Stored data entries:
■ ■ ■ ■ ■

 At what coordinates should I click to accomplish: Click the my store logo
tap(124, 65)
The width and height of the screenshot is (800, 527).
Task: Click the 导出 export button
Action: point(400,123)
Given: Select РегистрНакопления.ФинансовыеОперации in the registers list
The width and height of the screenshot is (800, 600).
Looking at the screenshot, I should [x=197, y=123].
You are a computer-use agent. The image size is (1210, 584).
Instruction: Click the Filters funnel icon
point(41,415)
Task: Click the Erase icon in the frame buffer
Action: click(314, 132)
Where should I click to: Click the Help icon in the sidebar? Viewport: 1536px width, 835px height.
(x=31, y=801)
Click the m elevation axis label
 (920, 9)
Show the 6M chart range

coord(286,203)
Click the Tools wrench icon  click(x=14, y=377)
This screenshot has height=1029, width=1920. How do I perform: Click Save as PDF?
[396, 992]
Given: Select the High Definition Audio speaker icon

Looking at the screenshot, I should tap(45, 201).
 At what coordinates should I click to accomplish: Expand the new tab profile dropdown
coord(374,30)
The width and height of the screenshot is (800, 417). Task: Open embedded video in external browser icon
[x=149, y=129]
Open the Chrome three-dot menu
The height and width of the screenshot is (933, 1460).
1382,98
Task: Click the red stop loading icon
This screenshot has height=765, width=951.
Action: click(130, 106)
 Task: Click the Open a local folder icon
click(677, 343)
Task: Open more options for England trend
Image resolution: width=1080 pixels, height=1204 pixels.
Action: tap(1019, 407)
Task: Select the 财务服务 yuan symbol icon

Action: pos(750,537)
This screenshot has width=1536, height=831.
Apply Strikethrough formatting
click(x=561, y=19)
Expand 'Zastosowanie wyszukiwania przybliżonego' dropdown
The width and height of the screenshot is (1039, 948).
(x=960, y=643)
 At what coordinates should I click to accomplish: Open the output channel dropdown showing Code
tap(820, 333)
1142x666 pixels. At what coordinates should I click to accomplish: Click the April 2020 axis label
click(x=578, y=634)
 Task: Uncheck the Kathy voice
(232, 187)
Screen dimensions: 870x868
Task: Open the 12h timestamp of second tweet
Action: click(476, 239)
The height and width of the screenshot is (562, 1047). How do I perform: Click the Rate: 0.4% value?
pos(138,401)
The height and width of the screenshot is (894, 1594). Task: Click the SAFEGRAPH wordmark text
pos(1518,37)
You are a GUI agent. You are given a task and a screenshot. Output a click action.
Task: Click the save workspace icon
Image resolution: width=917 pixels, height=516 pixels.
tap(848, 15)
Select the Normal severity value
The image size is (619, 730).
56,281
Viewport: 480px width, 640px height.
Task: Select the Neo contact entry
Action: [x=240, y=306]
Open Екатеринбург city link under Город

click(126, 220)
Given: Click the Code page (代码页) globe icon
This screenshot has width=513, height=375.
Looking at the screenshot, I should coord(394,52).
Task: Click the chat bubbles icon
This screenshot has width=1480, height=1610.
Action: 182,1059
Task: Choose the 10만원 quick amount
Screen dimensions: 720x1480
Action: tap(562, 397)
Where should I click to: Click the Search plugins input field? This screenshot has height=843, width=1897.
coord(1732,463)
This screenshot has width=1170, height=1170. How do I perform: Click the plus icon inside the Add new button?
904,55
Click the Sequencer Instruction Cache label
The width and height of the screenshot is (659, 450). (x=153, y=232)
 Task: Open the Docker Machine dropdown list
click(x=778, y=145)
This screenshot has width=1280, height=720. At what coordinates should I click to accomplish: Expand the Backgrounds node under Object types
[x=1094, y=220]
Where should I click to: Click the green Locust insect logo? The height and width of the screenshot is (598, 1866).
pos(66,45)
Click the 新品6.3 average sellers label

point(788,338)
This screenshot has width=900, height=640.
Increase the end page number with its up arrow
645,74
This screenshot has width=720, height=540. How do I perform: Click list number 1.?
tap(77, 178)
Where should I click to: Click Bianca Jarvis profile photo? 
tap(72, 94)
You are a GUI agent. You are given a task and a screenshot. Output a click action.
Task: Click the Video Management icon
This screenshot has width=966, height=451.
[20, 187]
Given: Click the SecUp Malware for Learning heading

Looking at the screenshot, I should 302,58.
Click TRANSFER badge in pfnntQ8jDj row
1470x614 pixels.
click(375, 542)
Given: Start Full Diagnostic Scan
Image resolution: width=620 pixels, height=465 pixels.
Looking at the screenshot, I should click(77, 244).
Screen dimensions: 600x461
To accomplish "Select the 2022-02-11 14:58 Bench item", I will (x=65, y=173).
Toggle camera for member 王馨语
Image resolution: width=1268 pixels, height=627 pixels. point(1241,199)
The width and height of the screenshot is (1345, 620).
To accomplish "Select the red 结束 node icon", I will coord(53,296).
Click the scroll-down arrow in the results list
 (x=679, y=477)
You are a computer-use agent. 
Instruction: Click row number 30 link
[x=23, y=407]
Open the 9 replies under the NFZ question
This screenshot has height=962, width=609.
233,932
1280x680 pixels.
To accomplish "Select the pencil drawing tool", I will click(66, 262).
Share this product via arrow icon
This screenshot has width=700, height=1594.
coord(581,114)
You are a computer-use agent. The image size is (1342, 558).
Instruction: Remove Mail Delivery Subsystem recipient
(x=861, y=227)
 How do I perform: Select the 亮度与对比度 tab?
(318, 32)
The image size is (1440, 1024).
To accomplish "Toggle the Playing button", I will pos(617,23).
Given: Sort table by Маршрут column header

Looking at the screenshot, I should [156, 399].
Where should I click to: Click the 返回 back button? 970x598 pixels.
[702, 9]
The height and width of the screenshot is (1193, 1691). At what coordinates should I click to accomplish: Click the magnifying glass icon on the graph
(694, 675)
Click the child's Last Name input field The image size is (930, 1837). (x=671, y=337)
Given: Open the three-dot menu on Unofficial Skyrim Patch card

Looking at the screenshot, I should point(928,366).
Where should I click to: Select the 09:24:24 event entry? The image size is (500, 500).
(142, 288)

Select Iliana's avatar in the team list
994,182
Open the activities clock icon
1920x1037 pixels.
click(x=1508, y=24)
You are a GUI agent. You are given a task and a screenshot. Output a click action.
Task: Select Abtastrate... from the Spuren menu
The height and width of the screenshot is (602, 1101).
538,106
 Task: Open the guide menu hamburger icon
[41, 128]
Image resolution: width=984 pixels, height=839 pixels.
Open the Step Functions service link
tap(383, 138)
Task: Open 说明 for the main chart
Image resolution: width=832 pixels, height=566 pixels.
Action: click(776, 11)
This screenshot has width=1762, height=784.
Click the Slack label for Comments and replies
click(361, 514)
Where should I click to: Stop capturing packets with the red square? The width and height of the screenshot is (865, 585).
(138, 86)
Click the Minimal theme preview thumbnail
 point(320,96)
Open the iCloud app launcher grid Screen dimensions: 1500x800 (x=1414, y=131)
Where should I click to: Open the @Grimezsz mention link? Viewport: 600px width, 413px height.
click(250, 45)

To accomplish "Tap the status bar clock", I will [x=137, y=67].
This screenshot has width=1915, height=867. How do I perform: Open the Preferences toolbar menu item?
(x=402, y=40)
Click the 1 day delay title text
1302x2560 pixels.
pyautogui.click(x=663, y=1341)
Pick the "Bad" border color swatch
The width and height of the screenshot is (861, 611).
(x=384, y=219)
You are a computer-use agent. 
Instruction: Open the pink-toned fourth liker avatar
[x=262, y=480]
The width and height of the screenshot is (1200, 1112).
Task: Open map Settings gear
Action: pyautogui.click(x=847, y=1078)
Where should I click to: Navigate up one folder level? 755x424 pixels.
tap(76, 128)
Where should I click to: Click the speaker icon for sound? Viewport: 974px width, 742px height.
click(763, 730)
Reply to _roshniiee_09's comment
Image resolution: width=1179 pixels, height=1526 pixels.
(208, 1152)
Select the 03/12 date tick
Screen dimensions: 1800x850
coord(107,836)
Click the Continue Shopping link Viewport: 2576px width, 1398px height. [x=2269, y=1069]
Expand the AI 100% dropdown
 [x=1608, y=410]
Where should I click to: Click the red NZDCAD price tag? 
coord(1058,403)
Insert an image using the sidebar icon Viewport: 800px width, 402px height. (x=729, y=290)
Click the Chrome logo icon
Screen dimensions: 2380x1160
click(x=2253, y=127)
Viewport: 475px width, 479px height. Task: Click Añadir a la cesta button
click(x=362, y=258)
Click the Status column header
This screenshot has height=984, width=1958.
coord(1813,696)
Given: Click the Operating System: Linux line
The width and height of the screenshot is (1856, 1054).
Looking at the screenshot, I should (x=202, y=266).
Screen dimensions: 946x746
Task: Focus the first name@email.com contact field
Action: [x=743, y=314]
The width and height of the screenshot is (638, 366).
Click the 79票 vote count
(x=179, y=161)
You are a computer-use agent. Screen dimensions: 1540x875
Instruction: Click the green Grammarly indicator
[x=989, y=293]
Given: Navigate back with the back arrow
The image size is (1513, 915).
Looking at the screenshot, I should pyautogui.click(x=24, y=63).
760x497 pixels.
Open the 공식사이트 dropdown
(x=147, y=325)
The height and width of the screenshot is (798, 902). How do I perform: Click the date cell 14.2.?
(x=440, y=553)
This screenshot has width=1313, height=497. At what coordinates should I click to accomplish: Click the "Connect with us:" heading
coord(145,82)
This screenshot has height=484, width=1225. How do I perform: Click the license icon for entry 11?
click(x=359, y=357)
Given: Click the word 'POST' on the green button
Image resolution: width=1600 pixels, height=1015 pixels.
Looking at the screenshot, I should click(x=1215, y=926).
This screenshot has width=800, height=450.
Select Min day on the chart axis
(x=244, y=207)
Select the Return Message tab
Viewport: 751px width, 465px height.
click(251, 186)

■ ■ ■ ■ ■

Across all the records, find the lines containing the word "Chrome" and reproduce each one.

Open the Chrome three-dot menu
Click the Chrome logo icon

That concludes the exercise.